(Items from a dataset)

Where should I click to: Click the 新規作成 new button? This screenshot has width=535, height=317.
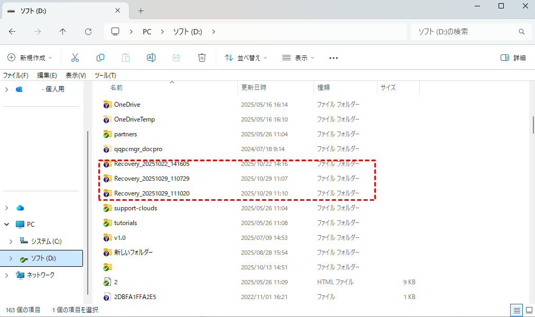[30, 58]
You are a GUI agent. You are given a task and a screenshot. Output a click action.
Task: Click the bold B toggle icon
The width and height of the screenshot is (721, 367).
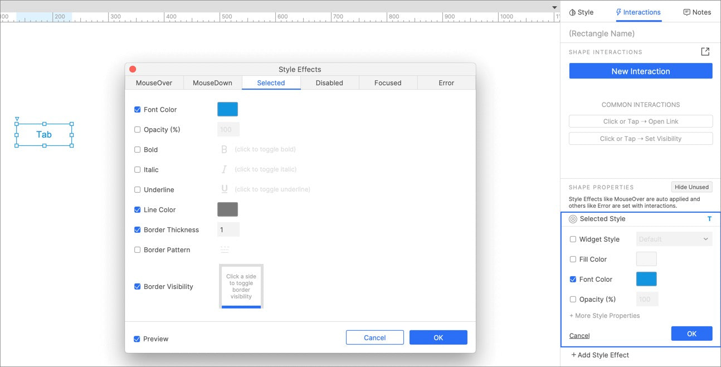tap(225, 149)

• Aim of the task: Starting at the line that holds "The width and", retype every line through the end of the data, both ends included. Pictures stay out of the copy.

• Answer below:
The width and height of the screenshot is (721, 367).
tap(225, 149)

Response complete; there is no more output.